> The problem
Find each line below where the word "checkbox" occurs, and copy it.

━━ Extracted records ━━

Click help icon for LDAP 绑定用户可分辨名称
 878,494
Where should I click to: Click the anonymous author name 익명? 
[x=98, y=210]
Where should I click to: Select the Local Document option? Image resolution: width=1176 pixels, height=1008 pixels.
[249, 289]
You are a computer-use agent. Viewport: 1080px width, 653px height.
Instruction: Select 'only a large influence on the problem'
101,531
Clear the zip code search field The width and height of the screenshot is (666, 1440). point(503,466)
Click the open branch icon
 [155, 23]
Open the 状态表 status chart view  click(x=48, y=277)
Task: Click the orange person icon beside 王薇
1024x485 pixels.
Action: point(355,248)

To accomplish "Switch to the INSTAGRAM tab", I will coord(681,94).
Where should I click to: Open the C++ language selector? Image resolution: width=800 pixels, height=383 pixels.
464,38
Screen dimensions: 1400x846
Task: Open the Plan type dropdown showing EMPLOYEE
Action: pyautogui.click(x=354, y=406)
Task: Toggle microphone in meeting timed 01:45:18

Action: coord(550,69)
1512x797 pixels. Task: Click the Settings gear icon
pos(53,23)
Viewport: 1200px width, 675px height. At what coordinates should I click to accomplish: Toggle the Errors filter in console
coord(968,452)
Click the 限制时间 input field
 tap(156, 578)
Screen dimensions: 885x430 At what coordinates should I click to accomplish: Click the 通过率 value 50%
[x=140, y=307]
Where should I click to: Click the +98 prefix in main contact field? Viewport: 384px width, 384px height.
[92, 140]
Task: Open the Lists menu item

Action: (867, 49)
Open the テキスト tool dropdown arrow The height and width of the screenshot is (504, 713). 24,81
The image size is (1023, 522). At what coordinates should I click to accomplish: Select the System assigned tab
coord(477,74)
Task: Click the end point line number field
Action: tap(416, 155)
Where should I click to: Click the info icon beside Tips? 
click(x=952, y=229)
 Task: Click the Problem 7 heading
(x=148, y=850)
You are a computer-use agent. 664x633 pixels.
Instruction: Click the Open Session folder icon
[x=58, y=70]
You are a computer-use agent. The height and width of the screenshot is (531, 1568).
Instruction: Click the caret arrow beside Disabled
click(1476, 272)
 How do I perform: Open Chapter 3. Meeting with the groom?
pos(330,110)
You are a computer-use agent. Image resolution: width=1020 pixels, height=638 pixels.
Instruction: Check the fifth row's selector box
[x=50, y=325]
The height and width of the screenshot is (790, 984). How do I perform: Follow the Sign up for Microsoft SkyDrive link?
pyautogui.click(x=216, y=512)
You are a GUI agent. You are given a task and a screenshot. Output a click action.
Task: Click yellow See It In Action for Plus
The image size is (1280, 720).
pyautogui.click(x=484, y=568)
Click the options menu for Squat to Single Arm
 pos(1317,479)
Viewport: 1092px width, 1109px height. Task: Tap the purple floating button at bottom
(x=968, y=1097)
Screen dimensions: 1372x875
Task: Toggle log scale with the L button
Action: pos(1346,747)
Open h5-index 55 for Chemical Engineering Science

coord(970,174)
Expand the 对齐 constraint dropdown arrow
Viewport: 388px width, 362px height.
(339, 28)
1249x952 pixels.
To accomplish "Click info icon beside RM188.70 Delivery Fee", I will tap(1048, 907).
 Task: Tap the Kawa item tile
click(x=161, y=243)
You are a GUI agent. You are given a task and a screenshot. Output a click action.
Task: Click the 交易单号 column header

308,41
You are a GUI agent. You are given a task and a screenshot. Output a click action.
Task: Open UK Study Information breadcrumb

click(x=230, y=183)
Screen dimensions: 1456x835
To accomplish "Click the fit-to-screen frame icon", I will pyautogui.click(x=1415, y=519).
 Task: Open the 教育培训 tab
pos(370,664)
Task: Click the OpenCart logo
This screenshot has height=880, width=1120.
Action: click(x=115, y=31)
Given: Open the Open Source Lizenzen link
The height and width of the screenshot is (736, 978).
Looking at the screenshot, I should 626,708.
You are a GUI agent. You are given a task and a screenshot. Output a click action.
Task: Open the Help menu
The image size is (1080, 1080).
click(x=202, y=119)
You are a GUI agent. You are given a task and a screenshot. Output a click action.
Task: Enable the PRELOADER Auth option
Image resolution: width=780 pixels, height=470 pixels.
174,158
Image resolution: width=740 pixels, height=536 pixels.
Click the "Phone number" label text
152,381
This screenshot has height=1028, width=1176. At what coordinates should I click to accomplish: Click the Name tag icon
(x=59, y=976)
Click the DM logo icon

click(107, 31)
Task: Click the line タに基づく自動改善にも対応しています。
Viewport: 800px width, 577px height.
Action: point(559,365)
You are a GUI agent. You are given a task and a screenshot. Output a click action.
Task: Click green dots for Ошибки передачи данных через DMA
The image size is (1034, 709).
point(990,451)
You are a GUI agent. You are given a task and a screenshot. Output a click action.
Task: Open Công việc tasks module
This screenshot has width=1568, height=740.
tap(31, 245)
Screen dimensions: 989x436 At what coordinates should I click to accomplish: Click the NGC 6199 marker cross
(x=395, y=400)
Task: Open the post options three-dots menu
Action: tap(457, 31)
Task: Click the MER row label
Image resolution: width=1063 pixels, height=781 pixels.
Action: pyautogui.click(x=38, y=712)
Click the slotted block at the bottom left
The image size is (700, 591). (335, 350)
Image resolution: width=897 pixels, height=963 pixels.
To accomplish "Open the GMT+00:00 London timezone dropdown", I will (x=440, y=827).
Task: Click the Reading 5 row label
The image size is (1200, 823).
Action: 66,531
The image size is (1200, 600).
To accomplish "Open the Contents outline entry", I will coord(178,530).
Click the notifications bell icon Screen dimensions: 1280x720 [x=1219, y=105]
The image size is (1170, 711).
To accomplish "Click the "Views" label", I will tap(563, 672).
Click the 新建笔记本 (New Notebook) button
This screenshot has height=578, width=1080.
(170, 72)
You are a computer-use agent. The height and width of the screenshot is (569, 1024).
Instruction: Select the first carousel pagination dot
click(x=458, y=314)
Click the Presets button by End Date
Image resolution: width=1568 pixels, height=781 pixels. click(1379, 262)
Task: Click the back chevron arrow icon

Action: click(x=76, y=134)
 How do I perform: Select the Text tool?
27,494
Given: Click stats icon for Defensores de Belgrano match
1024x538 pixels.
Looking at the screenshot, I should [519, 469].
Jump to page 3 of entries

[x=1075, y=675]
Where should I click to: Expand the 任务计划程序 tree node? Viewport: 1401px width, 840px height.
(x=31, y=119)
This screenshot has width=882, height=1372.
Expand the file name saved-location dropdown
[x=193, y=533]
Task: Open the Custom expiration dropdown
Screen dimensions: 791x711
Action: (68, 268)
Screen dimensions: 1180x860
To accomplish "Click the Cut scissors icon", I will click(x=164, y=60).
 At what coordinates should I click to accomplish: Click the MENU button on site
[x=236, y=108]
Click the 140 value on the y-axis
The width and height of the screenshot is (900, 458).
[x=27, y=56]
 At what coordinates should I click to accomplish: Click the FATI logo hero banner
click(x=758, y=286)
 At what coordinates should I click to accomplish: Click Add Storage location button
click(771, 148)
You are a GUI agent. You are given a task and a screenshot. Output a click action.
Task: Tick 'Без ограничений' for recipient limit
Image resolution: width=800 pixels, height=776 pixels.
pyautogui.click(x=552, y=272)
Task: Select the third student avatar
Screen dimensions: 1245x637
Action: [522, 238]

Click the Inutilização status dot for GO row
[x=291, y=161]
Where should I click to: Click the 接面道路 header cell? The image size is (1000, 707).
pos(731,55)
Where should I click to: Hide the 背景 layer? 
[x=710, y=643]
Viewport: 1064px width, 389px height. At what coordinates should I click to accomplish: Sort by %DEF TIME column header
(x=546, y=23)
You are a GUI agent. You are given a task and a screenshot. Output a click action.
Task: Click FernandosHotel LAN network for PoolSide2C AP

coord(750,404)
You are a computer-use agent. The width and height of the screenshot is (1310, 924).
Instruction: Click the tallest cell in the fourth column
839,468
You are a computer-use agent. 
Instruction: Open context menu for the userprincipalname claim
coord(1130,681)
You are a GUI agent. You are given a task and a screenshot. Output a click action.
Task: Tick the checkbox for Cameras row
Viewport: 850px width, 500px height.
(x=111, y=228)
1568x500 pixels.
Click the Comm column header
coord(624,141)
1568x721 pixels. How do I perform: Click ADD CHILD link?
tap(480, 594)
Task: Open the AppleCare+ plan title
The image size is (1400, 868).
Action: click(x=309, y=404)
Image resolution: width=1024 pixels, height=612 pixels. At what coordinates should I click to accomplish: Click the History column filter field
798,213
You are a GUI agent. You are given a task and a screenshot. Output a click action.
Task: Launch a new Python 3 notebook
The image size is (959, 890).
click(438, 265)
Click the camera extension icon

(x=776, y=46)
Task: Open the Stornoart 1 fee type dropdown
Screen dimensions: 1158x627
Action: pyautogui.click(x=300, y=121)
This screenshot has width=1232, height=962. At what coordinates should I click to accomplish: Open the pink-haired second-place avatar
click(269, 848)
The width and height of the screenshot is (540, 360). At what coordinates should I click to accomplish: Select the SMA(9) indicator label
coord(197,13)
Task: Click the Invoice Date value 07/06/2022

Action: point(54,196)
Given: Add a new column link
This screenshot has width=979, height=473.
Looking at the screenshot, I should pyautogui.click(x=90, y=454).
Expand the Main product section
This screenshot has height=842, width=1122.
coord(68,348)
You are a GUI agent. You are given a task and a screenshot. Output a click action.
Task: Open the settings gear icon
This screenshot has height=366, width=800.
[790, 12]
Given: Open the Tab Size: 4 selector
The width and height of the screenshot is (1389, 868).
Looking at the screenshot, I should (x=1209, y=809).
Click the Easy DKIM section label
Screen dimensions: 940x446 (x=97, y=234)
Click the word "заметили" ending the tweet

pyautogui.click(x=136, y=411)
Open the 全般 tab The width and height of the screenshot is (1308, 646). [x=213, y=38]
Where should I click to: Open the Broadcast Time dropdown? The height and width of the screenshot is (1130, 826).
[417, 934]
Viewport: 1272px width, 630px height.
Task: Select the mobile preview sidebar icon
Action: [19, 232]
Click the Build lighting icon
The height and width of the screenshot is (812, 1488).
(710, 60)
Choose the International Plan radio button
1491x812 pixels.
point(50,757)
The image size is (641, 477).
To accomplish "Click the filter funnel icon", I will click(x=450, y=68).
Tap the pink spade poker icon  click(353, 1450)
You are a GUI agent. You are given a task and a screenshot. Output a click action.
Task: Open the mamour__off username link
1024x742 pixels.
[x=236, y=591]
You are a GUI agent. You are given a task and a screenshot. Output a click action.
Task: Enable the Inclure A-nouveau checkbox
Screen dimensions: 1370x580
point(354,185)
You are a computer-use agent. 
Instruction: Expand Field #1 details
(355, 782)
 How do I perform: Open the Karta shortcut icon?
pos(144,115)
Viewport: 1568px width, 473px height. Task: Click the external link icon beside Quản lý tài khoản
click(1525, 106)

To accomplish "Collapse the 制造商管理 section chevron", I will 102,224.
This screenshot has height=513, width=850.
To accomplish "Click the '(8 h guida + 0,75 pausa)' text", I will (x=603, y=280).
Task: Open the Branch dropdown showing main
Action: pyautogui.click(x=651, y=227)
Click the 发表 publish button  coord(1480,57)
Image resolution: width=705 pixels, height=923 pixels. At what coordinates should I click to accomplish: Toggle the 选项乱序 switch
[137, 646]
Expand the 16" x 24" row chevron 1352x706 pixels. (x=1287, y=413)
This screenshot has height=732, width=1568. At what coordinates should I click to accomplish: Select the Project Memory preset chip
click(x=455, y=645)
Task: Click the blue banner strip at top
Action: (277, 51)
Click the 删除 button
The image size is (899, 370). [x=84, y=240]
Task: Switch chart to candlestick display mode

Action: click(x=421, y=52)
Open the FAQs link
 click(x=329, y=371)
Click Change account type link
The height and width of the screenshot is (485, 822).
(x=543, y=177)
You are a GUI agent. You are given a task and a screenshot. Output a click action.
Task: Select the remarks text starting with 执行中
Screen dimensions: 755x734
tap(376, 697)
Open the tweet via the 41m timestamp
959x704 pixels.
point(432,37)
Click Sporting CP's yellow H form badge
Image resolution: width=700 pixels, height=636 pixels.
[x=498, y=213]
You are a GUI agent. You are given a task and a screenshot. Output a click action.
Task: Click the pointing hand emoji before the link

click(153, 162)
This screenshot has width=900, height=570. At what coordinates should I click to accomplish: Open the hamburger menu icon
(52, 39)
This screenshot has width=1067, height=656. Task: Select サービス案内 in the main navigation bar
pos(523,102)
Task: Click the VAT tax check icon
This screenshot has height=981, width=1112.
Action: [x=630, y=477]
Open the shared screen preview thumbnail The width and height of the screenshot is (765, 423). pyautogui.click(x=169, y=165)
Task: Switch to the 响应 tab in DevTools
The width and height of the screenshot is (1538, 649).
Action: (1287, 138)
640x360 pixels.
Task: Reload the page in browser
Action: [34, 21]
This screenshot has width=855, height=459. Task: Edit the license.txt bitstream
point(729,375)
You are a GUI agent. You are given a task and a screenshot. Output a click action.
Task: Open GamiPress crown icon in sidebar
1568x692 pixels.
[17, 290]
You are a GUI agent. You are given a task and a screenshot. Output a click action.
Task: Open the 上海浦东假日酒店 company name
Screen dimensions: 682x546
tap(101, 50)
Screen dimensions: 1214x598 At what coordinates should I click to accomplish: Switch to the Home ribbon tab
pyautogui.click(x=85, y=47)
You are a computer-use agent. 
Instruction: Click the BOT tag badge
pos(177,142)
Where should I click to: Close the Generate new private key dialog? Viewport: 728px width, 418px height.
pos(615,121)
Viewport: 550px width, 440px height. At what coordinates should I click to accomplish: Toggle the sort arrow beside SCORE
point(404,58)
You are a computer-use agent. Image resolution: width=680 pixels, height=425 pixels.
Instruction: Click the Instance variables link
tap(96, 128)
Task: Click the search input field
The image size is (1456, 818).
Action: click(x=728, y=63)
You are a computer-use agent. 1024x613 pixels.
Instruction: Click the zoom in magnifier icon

━━━

> Solution for this task
Task: Tick the checkbox for Cameras row
Task: Enable the Inclure A-nouveau checkbox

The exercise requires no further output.